# Playing Age Of Empires 2 Online



## me10 (May 11, 2003)

I would to be able to play Age of Empires 2 online against friends. When I host games he is not able to find them when he typed my external IP address. Windows Firewall is enabling both age of empires 2 and DirectPlay8 Server access to the internet.

So I figured it would be something to do with the router.
I went to PortForward.com and setup a static IP address and forward the correct ports required for internet play (BT Voyager 2091). Still...Nothing.

My friend also setup ports, although I read it was only necessary for the host machine to configure them. 

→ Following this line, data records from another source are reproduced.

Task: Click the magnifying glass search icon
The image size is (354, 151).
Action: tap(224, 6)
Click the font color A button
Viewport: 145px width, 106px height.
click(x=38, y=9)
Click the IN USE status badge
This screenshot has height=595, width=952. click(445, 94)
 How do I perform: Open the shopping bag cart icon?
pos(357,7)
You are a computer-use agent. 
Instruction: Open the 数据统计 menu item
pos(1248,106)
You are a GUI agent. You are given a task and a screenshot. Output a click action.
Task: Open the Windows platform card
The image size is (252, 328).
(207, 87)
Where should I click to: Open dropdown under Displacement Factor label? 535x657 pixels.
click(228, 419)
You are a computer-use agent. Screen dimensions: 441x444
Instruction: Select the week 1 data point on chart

This is fustrating: we have been trying to get this working for ages and I've decided to ask for your advce.


----------



## Couriant (Mar 26, 2002)

Communicating goes in a two way traffic. Your 'clients' will also need to allow the ports on their end and forward them.


----------



## me10 (May 11, 2003)

"My friend also setup ports"


----------



## Couriant (Mar 26, 2002)

My apologies. I skimmed the post and failed to see that.

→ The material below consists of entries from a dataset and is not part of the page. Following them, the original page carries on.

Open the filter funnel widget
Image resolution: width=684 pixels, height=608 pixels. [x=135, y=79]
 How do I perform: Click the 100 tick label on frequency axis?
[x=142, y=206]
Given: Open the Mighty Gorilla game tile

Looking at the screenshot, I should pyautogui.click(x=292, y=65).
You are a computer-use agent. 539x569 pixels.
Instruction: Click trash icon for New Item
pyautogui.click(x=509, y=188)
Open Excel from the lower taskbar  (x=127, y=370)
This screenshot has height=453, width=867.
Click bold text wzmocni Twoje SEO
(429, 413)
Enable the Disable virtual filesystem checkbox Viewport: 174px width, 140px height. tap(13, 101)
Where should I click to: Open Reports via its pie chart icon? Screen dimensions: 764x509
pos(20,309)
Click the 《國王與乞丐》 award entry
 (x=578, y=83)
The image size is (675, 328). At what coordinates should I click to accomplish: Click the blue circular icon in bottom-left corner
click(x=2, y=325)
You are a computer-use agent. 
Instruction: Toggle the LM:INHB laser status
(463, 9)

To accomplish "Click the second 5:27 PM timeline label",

Do you have any firewalls on your machine, other than the Windows Firewall (assuming you have Windows XP)


----------



## me10 (May 11, 2003)

No, both of just have windows firewall installed...


----------



## Couriant (Mar 26, 2002)

While I can come up with something, check with your ISPs to see if you have any limitations on your services. Sometimes ISPs block that traffic.


----------